If we have this in place, we’re ready to tackle our second use case:

  1. Your query is happily Biebering along, taking checkpoints every minute, but you have a historian sitting in front of your query. This historian is pulling tweets from Twitter and persisting them before sending them on to StreamInsight. As before, our doofus trips over the cable at 12:59 and restarts StreamInsight at 1:05. But now as part of its recovery routine, SI will ask its input adapter to replay the event it’s missed and the historian will guarantee that SI will see all that it has missed since 12:55 when it took its last checkpoint.

    And this is great: StreamInsight came back, and you haven’t missed a thing. But you notice something funny: the report of Justin’s new coif that issued at 12:57 came through twice. Once before the outage, and once after. Why? Because SI forgot that it issued that event before the outage, and when the events replayed, it got issued again.

And that’s not bad. Unless events have consequences—which is certainly the case with stock trades.
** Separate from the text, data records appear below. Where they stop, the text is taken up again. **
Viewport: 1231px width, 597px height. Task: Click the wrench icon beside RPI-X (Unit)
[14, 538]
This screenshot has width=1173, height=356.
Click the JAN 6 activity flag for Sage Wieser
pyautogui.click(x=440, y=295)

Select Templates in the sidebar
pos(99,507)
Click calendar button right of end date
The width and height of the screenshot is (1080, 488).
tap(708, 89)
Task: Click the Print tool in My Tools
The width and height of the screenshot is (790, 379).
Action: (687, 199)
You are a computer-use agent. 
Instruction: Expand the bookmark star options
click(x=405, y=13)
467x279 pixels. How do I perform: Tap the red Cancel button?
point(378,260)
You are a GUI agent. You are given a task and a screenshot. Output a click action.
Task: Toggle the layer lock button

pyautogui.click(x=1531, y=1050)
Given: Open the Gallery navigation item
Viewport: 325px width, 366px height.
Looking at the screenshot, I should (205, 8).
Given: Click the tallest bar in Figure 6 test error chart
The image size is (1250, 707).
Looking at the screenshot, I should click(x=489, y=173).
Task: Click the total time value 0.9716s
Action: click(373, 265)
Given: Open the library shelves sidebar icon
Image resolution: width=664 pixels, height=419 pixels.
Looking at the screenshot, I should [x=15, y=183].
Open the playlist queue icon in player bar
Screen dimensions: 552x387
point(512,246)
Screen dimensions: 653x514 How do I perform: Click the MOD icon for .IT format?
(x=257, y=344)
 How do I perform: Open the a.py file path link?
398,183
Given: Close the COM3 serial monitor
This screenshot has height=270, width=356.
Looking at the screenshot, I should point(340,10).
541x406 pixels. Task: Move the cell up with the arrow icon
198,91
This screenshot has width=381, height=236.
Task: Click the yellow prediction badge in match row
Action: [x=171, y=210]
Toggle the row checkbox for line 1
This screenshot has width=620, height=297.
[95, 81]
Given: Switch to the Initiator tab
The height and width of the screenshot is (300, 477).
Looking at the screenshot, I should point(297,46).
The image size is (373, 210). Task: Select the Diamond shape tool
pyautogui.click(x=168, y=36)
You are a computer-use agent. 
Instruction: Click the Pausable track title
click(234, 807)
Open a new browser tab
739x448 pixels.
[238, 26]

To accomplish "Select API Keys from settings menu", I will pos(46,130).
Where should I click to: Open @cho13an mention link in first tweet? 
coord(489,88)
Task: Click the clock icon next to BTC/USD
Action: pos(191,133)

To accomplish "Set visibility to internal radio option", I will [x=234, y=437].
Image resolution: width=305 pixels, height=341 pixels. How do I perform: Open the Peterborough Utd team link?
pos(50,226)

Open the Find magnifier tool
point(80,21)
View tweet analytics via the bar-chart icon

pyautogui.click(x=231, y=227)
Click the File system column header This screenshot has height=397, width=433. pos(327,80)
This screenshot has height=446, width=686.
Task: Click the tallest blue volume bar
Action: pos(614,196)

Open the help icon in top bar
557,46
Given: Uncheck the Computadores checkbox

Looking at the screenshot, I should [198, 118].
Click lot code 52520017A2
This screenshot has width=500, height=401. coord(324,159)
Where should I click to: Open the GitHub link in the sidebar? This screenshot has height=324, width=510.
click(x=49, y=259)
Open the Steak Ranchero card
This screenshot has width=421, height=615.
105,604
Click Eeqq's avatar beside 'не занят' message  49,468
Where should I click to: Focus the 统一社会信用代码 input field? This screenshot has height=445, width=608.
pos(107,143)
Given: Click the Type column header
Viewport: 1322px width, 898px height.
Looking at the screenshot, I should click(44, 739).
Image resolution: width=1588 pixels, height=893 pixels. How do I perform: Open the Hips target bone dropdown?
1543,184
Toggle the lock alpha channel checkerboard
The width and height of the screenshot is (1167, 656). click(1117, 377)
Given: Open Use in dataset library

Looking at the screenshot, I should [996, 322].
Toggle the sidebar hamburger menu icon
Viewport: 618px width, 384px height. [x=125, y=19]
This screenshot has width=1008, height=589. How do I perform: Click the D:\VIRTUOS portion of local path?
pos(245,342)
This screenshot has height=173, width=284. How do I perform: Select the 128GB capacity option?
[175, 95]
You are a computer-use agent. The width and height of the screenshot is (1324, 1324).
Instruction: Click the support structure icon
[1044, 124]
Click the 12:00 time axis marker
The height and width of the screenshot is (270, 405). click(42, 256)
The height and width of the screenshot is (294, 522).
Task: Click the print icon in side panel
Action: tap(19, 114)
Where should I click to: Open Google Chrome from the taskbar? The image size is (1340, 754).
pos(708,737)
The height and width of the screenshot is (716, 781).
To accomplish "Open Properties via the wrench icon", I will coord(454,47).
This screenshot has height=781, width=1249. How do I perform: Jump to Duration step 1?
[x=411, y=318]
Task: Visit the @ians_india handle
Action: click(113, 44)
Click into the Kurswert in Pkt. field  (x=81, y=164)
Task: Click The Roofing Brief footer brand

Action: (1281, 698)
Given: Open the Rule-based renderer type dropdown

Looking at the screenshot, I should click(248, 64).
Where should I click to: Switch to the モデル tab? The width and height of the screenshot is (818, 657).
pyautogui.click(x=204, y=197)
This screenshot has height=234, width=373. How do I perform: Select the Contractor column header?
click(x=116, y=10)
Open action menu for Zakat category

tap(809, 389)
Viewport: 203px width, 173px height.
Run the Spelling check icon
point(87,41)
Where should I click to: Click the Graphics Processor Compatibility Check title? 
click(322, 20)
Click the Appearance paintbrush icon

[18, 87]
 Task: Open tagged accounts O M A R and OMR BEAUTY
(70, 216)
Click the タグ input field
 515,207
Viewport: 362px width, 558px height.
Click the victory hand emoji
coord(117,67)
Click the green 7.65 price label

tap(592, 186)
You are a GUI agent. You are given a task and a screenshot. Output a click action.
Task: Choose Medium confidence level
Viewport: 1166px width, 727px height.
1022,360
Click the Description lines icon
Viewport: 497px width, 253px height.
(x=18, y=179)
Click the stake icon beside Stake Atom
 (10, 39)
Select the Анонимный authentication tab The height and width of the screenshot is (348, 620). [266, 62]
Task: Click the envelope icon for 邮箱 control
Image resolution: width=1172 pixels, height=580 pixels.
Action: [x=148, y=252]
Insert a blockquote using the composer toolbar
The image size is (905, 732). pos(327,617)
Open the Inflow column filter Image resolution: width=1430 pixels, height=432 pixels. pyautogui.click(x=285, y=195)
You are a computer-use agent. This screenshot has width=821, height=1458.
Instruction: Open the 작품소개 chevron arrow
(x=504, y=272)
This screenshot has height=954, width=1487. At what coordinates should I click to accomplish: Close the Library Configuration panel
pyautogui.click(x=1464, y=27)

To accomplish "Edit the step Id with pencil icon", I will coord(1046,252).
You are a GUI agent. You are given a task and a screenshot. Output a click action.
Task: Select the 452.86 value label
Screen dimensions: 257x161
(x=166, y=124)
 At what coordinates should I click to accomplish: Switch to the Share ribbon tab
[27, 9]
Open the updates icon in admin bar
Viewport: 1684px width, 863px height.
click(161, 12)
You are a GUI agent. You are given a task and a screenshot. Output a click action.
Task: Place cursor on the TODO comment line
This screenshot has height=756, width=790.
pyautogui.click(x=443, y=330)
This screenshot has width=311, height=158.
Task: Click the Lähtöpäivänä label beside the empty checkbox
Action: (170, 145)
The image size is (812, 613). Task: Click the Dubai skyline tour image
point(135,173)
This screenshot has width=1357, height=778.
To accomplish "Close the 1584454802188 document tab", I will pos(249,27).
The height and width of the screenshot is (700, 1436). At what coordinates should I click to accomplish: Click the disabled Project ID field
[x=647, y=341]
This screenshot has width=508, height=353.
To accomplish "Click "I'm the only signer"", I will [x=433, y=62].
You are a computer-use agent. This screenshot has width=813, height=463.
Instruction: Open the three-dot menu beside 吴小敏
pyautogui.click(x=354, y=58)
To eliminate these duplicates, StreamInsight needs a little more help, this time on the output. As SI produces events, the output adapter—again, more properly, whatever the output adapter is connected to—has to remember them.

When StreamInsight comes back up after an outage, it will essentially tell its output adapters the last time it remembers. It also guarantees that every event that it produced after that time will be produced again. Since the output adapter knows what these events were, it can remove the duplicates when it sees them instead of acting on them. And this is what we need in our third use case:

  1. Your query is happily trading away, taking checkpoints every minute. You also have a historian in front of the query recoding stock prices, and a historian on the end recording trades. As before our doofus—who we have somehow failed to fire—trips over the cable at 12:59 and restarts things at 1:05. During recovery, StreamInsight gets the input to replay all stock info since 12:55, so no input is missed. It also notifies its output that all trades that happened between 12:55 and the outage will be sent again, so when the duplicate trades are issued, the output adapter just drops them on the floor.

    And now we have full stream equivalence. You don’t miss a trade, and you don’t get any duplicates.

Hopefully this gives a feel of what’s possible with checkpointing. I’ll have more to say on specifics over the next few weeks. In the meantime, be sure to pick up the release and take a look at the documentation. And there’s a full end-to-end demo available on CodePlex as well.